**WHAT NEEDS TO BE DONE**
Entries follow. Give back exactly the lines starting at the one containing "Screen dimensions: 1158x615" and ending at the one containing "Click the magnifier", and no other lines.

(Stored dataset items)

------------------------

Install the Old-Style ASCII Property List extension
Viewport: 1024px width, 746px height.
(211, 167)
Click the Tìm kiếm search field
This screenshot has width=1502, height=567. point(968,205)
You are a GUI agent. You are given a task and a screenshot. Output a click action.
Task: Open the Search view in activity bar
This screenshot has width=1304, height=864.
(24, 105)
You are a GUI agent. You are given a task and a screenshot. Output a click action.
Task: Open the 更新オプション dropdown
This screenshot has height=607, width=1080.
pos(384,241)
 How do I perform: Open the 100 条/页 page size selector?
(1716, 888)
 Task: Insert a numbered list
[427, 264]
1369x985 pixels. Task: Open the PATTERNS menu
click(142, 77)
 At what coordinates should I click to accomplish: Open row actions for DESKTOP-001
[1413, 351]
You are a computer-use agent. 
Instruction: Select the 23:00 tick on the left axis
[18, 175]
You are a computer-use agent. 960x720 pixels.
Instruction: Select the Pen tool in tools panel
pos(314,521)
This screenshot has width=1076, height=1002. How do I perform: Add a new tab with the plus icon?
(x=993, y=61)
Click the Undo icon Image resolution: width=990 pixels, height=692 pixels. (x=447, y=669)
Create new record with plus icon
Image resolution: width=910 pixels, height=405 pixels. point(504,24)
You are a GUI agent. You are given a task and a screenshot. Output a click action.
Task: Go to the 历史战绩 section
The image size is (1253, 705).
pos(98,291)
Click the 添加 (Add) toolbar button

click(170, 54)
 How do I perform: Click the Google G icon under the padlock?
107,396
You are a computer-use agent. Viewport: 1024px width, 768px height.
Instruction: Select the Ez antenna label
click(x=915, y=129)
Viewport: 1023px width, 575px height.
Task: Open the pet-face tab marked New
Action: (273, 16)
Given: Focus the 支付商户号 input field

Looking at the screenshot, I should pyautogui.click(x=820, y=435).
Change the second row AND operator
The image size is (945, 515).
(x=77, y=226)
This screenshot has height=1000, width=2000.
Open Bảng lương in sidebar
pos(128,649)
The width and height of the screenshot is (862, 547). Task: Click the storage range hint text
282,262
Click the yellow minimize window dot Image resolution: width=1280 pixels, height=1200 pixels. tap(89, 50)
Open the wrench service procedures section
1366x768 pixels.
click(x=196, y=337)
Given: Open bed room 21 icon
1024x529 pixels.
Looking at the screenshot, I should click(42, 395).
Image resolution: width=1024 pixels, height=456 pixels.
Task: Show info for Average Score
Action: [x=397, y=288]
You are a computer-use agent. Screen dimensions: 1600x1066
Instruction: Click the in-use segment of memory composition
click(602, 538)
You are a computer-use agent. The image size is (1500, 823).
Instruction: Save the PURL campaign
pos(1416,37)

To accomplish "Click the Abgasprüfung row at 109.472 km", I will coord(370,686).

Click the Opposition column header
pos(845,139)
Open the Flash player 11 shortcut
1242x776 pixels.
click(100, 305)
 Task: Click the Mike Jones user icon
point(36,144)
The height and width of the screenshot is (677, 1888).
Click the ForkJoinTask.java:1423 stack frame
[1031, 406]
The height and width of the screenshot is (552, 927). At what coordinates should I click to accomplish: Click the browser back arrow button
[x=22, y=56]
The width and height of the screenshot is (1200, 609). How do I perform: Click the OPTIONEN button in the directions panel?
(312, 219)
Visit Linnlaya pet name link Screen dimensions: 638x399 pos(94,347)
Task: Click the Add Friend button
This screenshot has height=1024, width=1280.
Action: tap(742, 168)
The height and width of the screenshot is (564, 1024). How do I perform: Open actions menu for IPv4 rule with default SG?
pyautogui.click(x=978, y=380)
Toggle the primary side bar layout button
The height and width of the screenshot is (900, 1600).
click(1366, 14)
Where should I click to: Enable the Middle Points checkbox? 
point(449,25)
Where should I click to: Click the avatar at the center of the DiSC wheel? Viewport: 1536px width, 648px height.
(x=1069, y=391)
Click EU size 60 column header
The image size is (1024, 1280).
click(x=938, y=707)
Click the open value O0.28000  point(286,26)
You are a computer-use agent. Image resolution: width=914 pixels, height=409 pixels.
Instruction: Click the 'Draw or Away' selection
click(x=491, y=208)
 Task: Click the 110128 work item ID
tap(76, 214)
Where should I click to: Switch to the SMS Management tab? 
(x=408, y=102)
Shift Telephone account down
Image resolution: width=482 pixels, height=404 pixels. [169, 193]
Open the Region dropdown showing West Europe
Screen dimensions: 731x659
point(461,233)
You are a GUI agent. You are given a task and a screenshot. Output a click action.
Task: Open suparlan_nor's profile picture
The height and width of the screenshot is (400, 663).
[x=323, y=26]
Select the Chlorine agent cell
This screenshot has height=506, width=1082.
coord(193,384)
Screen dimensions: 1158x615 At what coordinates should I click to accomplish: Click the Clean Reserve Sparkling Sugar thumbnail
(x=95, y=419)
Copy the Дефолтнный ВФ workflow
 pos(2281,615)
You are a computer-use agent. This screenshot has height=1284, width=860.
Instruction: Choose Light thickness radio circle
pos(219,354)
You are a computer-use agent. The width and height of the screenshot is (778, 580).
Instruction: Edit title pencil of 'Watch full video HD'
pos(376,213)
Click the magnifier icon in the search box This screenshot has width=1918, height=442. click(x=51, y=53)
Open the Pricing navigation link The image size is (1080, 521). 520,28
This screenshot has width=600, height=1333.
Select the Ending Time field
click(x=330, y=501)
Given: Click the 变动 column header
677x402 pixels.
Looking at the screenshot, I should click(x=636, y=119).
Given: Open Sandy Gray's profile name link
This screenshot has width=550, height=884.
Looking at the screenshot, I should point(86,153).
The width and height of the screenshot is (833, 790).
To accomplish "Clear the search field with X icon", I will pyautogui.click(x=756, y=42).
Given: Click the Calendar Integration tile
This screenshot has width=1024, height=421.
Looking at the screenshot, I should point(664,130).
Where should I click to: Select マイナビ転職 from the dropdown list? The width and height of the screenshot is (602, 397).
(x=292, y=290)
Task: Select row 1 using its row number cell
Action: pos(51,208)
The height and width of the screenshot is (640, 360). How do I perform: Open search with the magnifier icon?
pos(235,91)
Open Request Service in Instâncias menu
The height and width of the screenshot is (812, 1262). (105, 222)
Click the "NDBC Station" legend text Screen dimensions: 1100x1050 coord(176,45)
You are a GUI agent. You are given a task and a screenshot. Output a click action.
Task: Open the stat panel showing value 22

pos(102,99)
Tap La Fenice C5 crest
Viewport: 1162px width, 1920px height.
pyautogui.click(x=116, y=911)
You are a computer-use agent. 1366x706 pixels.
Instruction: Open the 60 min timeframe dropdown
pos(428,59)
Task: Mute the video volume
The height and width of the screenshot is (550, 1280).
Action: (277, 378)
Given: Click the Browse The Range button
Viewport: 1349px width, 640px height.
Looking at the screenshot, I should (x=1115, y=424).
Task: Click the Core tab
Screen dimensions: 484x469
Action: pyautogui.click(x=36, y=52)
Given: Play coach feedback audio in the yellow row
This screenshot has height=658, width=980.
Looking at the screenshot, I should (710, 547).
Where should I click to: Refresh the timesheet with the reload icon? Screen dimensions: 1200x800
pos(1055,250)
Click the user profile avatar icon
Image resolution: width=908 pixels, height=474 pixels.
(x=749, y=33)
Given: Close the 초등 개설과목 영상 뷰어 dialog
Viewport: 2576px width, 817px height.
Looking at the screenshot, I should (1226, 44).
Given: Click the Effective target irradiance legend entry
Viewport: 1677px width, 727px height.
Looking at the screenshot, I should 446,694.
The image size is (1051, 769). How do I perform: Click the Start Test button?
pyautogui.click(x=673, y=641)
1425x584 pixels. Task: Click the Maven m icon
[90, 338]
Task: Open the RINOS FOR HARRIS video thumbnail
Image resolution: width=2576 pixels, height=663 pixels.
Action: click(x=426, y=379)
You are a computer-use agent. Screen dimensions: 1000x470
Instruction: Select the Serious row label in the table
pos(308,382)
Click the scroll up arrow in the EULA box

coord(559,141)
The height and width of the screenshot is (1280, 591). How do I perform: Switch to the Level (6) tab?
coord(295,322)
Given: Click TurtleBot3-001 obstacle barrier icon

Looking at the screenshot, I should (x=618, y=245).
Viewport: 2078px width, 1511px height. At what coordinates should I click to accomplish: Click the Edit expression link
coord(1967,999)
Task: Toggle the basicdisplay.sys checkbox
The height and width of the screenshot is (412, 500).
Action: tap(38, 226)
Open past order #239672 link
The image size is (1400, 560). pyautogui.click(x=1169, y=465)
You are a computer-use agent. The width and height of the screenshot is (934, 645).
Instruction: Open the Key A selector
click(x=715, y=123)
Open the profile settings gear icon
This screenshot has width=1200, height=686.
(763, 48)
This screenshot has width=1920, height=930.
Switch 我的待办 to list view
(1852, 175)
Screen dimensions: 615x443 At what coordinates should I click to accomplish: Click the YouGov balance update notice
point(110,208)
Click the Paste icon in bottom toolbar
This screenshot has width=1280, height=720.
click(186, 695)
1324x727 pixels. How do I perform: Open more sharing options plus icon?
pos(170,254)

------------------------

**WRITTEN REPLY**
Screen dimensions: 1158x615 At what coordinates should I click to accomplish: Click the Clean Reserve Sparkling Sugar thumbnail
(x=95, y=419)
Copy the Дефолтнный ВФ workflow
 pos(2281,615)
You are a computer-use agent. This screenshot has height=1284, width=860.
Instruction: Choose Light thickness radio circle
pos(219,354)
You are a computer-use agent. The width and height of the screenshot is (778, 580).
Instruction: Edit title pencil of 'Watch full video HD'
pos(376,213)
Click the magnifier icon in the search box This screenshot has width=1918, height=442. click(x=51, y=53)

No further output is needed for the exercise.